Records to process →
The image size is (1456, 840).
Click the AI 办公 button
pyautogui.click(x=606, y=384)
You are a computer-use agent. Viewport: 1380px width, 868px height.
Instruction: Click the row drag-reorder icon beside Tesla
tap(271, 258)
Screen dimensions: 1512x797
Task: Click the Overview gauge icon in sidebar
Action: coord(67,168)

Your assignment → Exactly as they stand, repeat all the records.

Written reply →
The image size is (1456, 840).
Click the AI 办公 button
pyautogui.click(x=606, y=384)
You are a computer-use agent. Viewport: 1380px width, 868px height.
Instruction: Click the row drag-reorder icon beside Tesla
tap(271, 258)
Screen dimensions: 1512x797
Task: Click the Overview gauge icon in sidebar
Action: coord(67,168)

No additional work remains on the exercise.